Texto apresentado:
----------------------------------------
Em meados
do século XX, a Nazaré fascinava pintores e fotógrafos, nacionais e
estrangeiros, em demanda de uma promessa de originalidade de paisagens e
tradições ligadas ao mar e à pesca, numa Europa pós-II Guerra Mundial que se
abria definitivamente à industrialização e ao desenvolvimento comercial. As
suas gentes habituaram-se às lentes de amadores ou profissionais, a conviver de
perto com pintores e escritores, que, consciente ou inconscientemente,
participaram na produção e divulgação de uma determinada imagem identitária da
Nazaré.
António
Manuel de Lança Cordeiro (1938-2000) seguiu a via profissional da
arquitetura, mas a fotografia foi outra das suas paixões, assim como a Nazaré
onde cresceu. Das décadas de 1950
a 1970 ficou uma série de fotografias, que o autor
ofereceria ao Museu Dr. Joaquim Manso nos anos da sua organização (1976), na
qual também colabora ativamente.
Essencialmente a preto e branco, no formato 6x6, elegem como cenário as
ruas da Praia da Nazaré. O interesse de arquiteto sente-se na atenção ao
edificado tradicional, à denúncia das ameaças a que o mesmo se sujeitava
perante uma realidade que anunciava a mudança económica e social
consubstanciada a partir dos anos 1980. Mas, acima de tudo, as fotografias de
Lança Cordeiro expressam o seu entendimento global do espaço, a visão de
urbanista e a relação da arquitetura com as vivências e as suas ocupações
funcionais.
----------------------------------------
O seu objetivo: Reproduza, sem qualquer alteração, o trecho do texto sobre as fotografias da Nazaré que vai de "Essencialmente a preto" a "funcionais.". O material abaixo provém de uma fonte distinta.
----------------------------------------
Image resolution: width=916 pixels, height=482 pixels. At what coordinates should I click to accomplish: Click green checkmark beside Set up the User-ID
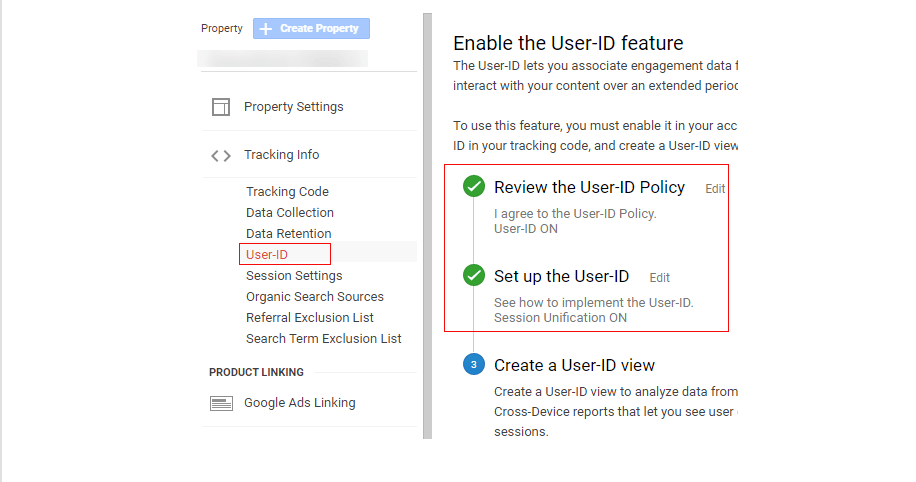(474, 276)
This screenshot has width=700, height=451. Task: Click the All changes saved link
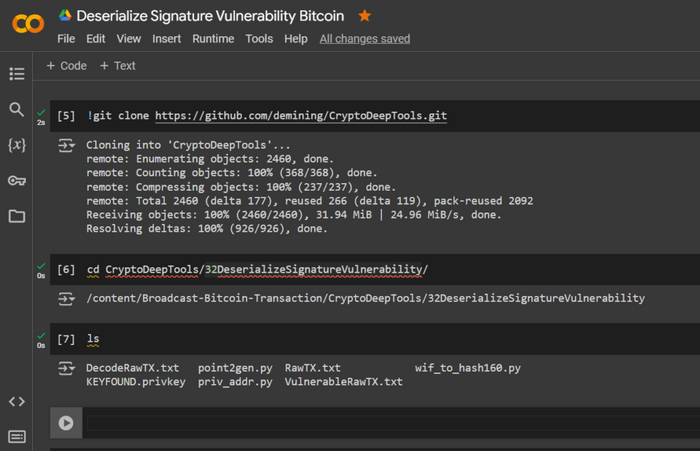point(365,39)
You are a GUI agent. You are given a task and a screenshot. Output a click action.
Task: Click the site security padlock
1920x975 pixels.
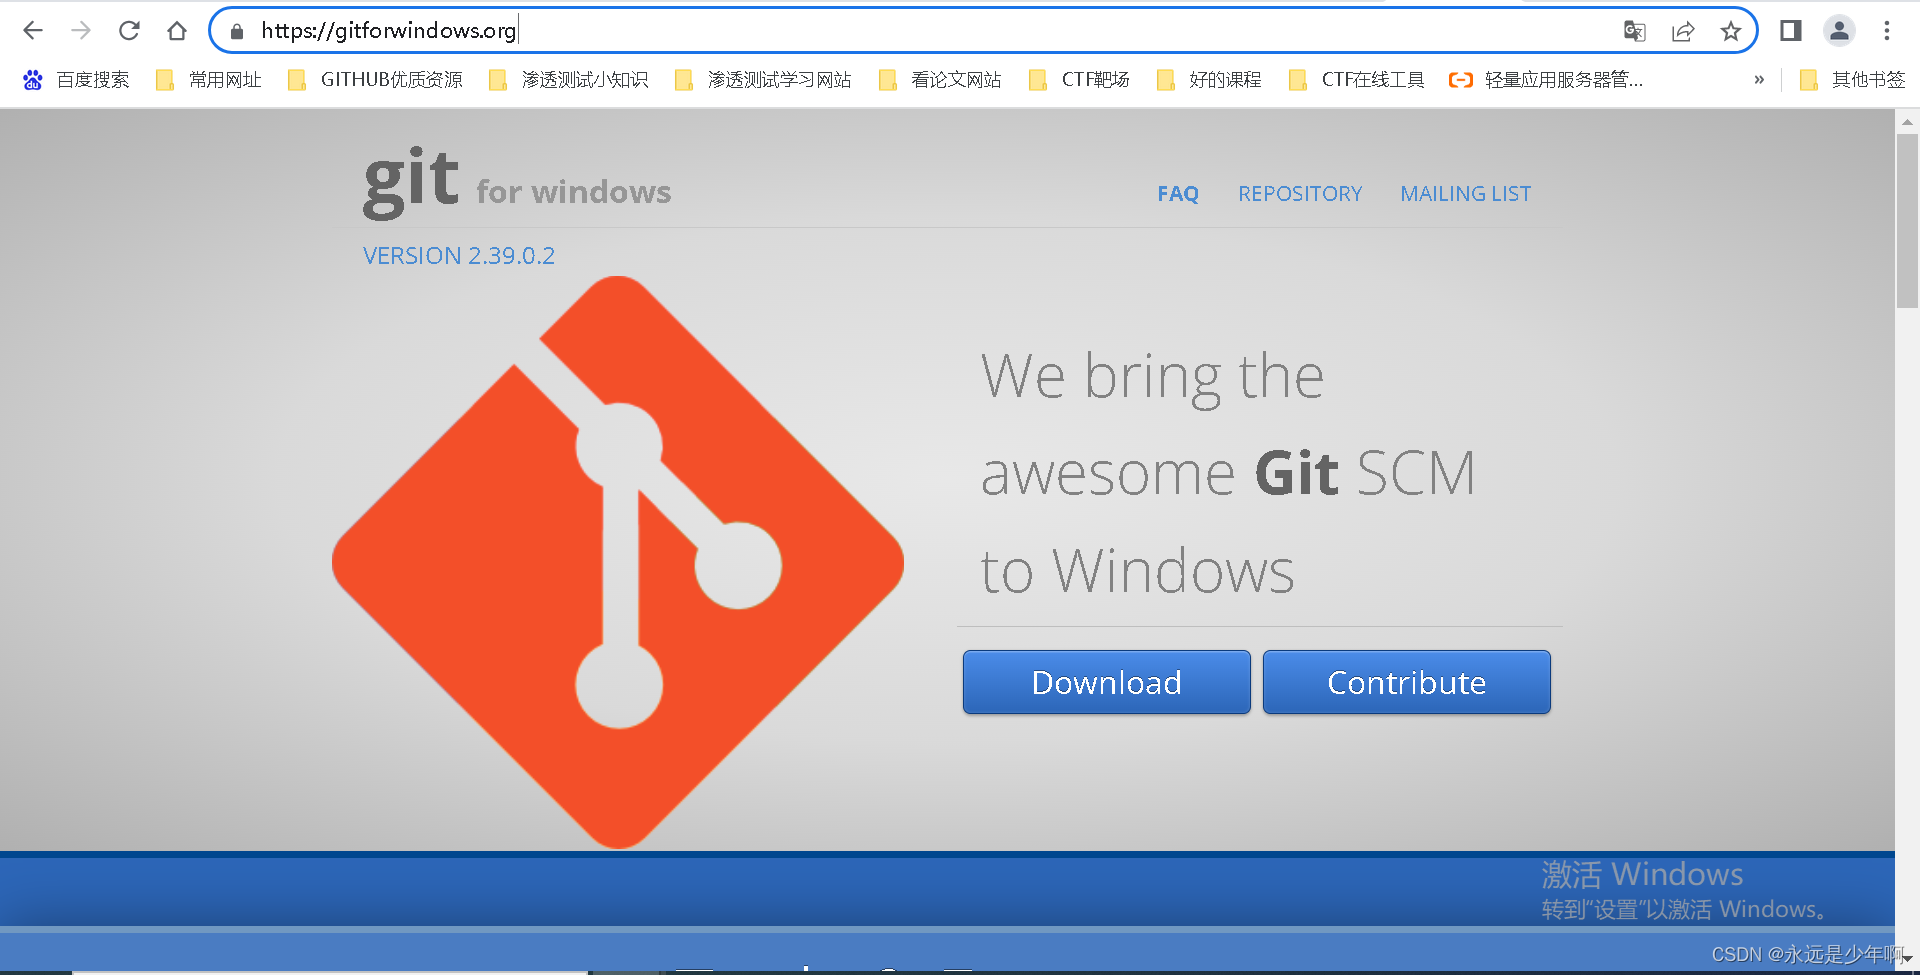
----------------------------------------
Resposta escrita:
Essencialmente a preto e branco, no formato 6x6, elegem como cenário as
ruas da Praia da Nazaré. O interesse de arquiteto sente-se na atenção ao
edificado tradicional, à denúncia das ameaças a que o mesmo se sujeitava
perante uma realidade que anunciava a mudança económica e social
consubstanciada a partir dos anos 1980. Mas, acima de tudo, as fotografias de
Lança Cordeiro expressam o seu entendimento global do espaço, a visão de
urbanista e a relação da arquitetura com as vivências e as suas ocupações
funcionais.